** start of INPUT ROWS **
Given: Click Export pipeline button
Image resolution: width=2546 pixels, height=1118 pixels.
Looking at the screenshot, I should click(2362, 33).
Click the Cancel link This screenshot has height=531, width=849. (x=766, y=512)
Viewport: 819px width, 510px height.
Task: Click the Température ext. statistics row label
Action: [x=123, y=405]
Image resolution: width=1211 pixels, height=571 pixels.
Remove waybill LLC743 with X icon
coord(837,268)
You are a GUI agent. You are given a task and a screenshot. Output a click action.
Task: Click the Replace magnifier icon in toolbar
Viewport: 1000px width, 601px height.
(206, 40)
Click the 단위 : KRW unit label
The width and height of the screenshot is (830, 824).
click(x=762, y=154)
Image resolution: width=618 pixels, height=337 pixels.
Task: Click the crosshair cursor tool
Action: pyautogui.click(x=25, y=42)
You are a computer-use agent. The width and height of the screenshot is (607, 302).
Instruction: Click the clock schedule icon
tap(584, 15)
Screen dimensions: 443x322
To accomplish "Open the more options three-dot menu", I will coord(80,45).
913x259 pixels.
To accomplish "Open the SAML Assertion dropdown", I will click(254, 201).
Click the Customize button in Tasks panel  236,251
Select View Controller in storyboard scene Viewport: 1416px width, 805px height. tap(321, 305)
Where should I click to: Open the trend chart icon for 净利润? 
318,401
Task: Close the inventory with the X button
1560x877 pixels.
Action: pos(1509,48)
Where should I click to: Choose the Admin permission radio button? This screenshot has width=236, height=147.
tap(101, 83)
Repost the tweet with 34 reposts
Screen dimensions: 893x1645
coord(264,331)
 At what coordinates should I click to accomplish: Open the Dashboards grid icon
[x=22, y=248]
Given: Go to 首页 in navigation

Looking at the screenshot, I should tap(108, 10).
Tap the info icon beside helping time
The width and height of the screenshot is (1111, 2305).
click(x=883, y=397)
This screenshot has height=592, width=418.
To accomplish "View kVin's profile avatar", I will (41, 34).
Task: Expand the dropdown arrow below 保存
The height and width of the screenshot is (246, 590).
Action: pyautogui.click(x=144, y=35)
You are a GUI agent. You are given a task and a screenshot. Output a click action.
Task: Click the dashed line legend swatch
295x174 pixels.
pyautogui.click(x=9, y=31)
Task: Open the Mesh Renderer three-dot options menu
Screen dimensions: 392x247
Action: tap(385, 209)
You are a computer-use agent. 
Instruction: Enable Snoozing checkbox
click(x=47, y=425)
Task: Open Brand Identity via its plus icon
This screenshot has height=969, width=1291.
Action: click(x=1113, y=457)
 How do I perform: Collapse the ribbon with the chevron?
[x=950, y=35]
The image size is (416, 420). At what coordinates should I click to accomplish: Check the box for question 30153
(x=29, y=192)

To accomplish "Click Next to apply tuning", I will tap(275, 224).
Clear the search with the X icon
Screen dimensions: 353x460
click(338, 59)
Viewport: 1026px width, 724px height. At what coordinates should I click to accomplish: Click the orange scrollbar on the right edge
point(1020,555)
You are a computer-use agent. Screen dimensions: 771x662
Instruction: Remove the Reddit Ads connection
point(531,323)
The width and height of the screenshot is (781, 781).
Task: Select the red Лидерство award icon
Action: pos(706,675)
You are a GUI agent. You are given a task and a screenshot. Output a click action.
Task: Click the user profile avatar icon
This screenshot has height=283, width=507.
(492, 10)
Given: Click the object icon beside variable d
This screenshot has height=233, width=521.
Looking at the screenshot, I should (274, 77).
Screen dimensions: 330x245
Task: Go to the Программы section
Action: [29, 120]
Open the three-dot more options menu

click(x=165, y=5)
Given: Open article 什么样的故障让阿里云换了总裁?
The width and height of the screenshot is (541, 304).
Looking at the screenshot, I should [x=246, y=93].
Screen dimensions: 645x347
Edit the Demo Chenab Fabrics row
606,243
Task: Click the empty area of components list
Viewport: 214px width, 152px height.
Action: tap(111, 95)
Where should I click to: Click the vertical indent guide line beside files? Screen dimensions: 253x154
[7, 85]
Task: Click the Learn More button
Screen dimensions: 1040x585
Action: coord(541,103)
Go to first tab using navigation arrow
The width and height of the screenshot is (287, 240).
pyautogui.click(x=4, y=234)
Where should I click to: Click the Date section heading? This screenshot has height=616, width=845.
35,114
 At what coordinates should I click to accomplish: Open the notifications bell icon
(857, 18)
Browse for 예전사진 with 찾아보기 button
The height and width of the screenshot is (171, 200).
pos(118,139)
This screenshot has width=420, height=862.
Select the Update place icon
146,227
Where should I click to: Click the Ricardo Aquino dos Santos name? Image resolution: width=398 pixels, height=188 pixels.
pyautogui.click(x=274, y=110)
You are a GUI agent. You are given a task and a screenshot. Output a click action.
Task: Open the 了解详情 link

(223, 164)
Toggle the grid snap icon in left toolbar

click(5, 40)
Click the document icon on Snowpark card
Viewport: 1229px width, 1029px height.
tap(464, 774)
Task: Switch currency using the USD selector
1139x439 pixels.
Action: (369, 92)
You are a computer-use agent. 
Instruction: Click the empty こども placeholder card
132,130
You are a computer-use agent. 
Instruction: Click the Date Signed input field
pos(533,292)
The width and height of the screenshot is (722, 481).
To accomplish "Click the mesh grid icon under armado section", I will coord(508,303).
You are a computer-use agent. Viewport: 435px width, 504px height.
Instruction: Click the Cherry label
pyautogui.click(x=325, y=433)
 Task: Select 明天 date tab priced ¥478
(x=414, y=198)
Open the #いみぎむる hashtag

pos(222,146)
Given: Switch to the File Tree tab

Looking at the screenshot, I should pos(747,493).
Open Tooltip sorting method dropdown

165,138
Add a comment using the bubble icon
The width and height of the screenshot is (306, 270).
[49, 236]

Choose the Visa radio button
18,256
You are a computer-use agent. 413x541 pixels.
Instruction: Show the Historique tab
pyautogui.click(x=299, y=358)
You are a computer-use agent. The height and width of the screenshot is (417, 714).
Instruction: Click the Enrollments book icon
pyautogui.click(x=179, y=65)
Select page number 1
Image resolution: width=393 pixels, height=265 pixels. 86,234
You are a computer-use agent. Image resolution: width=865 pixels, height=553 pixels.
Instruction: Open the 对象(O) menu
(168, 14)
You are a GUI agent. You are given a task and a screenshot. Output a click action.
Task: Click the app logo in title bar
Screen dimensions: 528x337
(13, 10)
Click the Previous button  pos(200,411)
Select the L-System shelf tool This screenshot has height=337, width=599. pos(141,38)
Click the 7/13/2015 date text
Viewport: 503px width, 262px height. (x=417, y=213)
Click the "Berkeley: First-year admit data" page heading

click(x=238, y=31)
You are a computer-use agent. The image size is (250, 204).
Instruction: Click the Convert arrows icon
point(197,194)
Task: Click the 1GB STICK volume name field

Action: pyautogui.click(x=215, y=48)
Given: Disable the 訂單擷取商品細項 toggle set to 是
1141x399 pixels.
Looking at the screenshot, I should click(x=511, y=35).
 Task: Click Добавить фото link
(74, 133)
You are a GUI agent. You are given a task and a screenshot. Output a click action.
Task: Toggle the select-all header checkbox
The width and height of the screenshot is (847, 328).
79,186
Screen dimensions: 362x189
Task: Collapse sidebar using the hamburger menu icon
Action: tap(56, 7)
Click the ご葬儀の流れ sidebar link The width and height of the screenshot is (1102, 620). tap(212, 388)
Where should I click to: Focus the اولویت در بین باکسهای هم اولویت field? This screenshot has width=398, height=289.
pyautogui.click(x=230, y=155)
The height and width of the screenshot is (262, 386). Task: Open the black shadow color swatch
** end of INPUT ROWS **
Format every line of the material above as a JSON list of strings, one string per line, and leave out any blank lines.

[
  "Given: Click Export pipeline button",
  "Image resolution: width=2546 pixels, height=1118 pixels.",
  "Looking at the screenshot, I should click(2362, 33).",
  "Click the Cancel link This screenshot has height=531, width=849. (x=766, y=512)",
  "Viewport: 819px width, 510px height.",
  "Task: Click the Température ext. statistics row label",
  "Action: [x=123, y=405]",
  "Image resolution: width=1211 pixels, height=571 pixels.",
  "Remove waybill LLC743 with X icon",
  "coord(837,268)",
  "You are a GUI agent. You are given a task and a screenshot. Output a click action.",
  "Task: Click the Replace magnifier icon in toolbar",
  "Viewport: 1000px width, 601px height.",
  "(206, 40)",
  "Click the 단위 : KRW unit label",
  "The width and height of the screenshot is (830, 824).",
  "click(x=762, y=154)",
  "Image resolution: width=618 pixels, height=337 pixels.",
  "Task: Click the crosshair cursor tool",
  "Action: pyautogui.click(x=25, y=42)",
  "You are a computer-use agent. The width and height of the screenshot is (607, 302).",
  "Instruction: Click the clock schedule icon",
  "tap(584, 15)",
  "Screen dimensions: 443x322",
  "To accomplish \"Open the more options three-dot menu\", I will coord(80,45).",
  "913x259 pixels.",
  "To accomplish \"Open the SAML Assertion dropdown\", I will click(254, 201).",
  "Click the Customize button in Tasks panel  236,251",
  "Select View Controller in storyboard scene Viewport: 1416px width, 805px height. tap(321, 305)",
  "Where should I click to: Open the trend chart icon for 净利润? ",
  "318,401",
  "Task: Close the inventory with the X button",
  "1560x877 pixels.",
  "Action: pos(1509,48)",
  "Where should I click to: Choose the Admin permission radio button? This screenshot has width=236, height=147.",
  "tap(101, 83)",
  "Repost the tweet with 34 reposts",
  "Screen dimensions: 893x1645",
  "coord(264,331)",
  " At what coordinates should I click to accomplish: Open the Dashboards grid icon",
  "[x=22, y=248]",
  "Given: Go to 首页 in navigation",
  "Looking at the screenshot, I should tap(108, 10).",
  "Tap the info icon beside helping time",
  "The width and height of the screenshot is (1111, 2305).",
  "click(x=883, y=397)",
  "This screenshot has height=592, width=418.",
  "To accomplish \"View kVin's profile avatar\", I will (41, 34).",
  "Task: Expand the dropdown arrow below 保存",
  "The height and width of the screenshot is (246, 590).",
  "Action: pyautogui.click(x=144, y=35)",
  "You are a GUI agent. You are given a task and a screenshot. Output a click action.",
  "Task: Click the dashed line legend swatch",
  "295x174 pixels.",
  "pyautogui.click(x=9, y=31)",
  "Task: Open the Mesh Renderer three-dot options menu",
  "Screen dimensions: 392x247",
  "Action: tap(385, 209)",
  "You are a computer-use agent. ",
  "Instruction: Enable Snoozing checkbox",
  "click(x=47, y=425)",
  "Task: Open Brand Identity via its plus icon",
  "This screenshot has height=969, width=1291.",
  "Action: click(x=1113, y=457)",
  " How do I perform: Collapse the ribbon with the chevron?",
  "[x=950, y=35]",
  "The image size is (416, 420). At what coordinates should I click to accomplish: Check the box for question 30153",
  "(x=29, y=192)",
  "To accomplish \"Click Next to apply tuning\", I will tap(275, 224).",
  "Clear the search with the X icon",
  "Screen dimensions: 353x460",
  "click(338, 59)",
  "Viewport: 1026px width, 724px height. At what coordinates should I click to accomplish: Click the orange scrollbar on the right edge",
  "point(1020,555)",
  "You are a computer-use agent. Screen dimensions: 771x662",
  "Instruction: Remove the Reddit Ads connection",
  "point(531,323)",
  "The width and height of the screenshot is (781, 781).",
  "Task: Select the red Лидерство award icon",
  "Action: pos(706,675)",
  "You are a GUI agent. You are given a task and a screenshot. Output a click action.",
  "Task: Click the user profile avatar icon",
  "This screenshot has height=283, width=507.",
  "(492, 10)",
  "Given: Click the object icon beside variable d",
  "This screenshot has height=233, width=521.",
  "Looking at the screenshot, I should (274, 77).",
  "Screen dimensions: 330x245",
  "Task: Go to the Программы section",
  "Action: [29, 120]",
  "Open the three-dot more options menu",
  "click(x=165, y=5)",
  "Given: Open article 什么样的故障让阿里云换了总裁?",
  "The width and height of the screenshot is (541, 304).",
  "Looking at the screenshot, I should [x=246, y=93].",
  "Screen dimensions: 645x347",
  "Edit the Demo Chenab Fabrics row",
  "606,243",
  "Task: Click the empty area of components list",
  "Viewport: 214px width, 152px height.",
  "Action: tap(111, 95)",
  "Where should I click to: Click the vertical indent guide line beside files? Screen dimensions: 253x154",
  "[7, 85]",
  "Task: Click the Learn More button",
  "Screen dimensions: 1040x585",
  "Action: coord(541,103)",
  "Go to first tab using navigation arrow",
  "The width and height of the screenshot is (287, 240).",
  "pyautogui.click(x=4, y=234)",
  "Where should I click to: Click the Date section heading? This screenshot has height=616, width=845.",
  "35,114",
  " At what coordinates should I click to accomplish: Open the notifications bell icon",
  "(857, 18)",
  "Browse for 예전사진 with 찾아보기 button",
  "The height and width of the screenshot is (171, 200).",
  "pos(118,139)",
  "This screenshot has width=420, height=862.",
  "Select the Update place icon",
  "146,227",
  "Where should I click to: Click the Ricardo Aquino dos Santos name? Image resolution: width=398 pixels, height=188 pixels.",
  "pyautogui.click(x=274, y=110)",
  "You are a GUI agent. You are given a task and a screenshot. Output a click action.",
  "Task: Open the 了解详情 link",
  "(223, 164)",
  "Toggle the grid snap icon in left toolbar",
  "click(5, 40)",
  "Click the document icon on Snowpark card",
  "Viewport: 1229px width, 1029px height.",
  "tap(464, 774)",
  "Task: Switch currency using the USD selector",
  "1139x439 pixels.",
  "Action: (369, 92)",
  "You are a computer-use agent. ",
  "Instruction: Click the empty こども placeholder card",
  "132,130",
  "You are a computer-use agent. ",
  "Instruction: Click the Date Signed input field",
  "pos(533,292)",
  "The width and height of the screenshot is (722, 481).",
  "To accomplish \"Click the mesh grid icon under armado section\", I will coord(508,303).",
  "You are a computer-use agent. Viewport: 435px width, 504px height.",
  "Instruction: Click the Cherry label",
  "pyautogui.click(x=325, y=433)",
  " Task: Select 明天 date tab priced ¥478",
  "(x=414, y=198)",
  "Open the #いみぎむる hashtag",
  "pos(222,146)",
  "Given: Switch to the File Tree tab",
  "Looking at the screenshot, I should pos(747,493).",
  "Open Tooltip sorting method dropdown",
  "165,138",
  "Add a comment using the bubble icon",
  "The width and height of the screenshot is (306, 270).",
  "[49, 236]",
  "Choose the Visa radio button",
  "18,256",
  "You are a computer-use agent. 413x541 pixels.",
  "Instruction: Show the Historique tab",
  "pyautogui.click(x=299, y=358)",
  "You are a computer-use agent. The height and width of the screenshot is (417, 714).",
  "Instruction: Click the Enrollments book icon",
  "pyautogui.click(x=179, y=65)",
  "Select page number 1",
  "Image resolution: width=393 pixels, height=265 pixels. 86,234",
  "You are a computer-use agent. Image resolution: width=865 pixels, height=553 pixels.",
  "Instruction: Open the 对象(O) menu",
  "(168, 14)",
  "You are a GUI agent. You are given a task and a screenshot. Output a click action.",
  "Task: Click the app logo in title bar",
  "Screen dimensions: 528x337",
  "(13, 10)",
  "Click the Previous button  pos(200,411)",
  "Select the L-System shelf tool This screenshot has height=337, width=599. pos(141,38)",
  "Click the 7/13/2015 date text",
  "Viewport: 503px width, 262px height. (x=417, y=213)",
  "Click the \"Berkeley: First-year admit data\" page heading",
  "click(x=238, y=31)",
  "You are a computer-use agent. The image size is (250, 204).",
  "Instruction: Click the Convert arrows icon",
  "point(197,194)",
  "Task: Click the 1GB STICK volume name field",
  "Action: pyautogui.click(x=215, y=48)",
  "Given: Disable the 訂單擷取商品細項 toggle set to 是",
  "1141x399 pixels.",
  "Looking at the screenshot, I should click(x=511, y=35).",
  " Task: Click Добавить фото link",
  "(74, 133)",
  "You are a GUI agent. You are given a task and a screenshot. Output a click action.",
  "Task: Toggle the select-all header checkbox",
  "The width and height of the screenshot is (847, 328).",
  "79,186",
  "Screen dimensions: 362x189",
  "Task: Collapse sidebar using the hamburger menu icon",
  "Action: tap(56, 7)",
  "Click the ご葬儀の流れ sidebar link The width and height of the screenshot is (1102, 620). tap(212, 388)",
  "Where should I click to: Focus the اولویت در بین باکسهای هم اولویت field? This screenshot has width=398, height=289.",
  "pyautogui.click(x=230, y=155)",
  "The height and width of the screenshot is (262, 386). Task: Open the black shadow color swatch"
]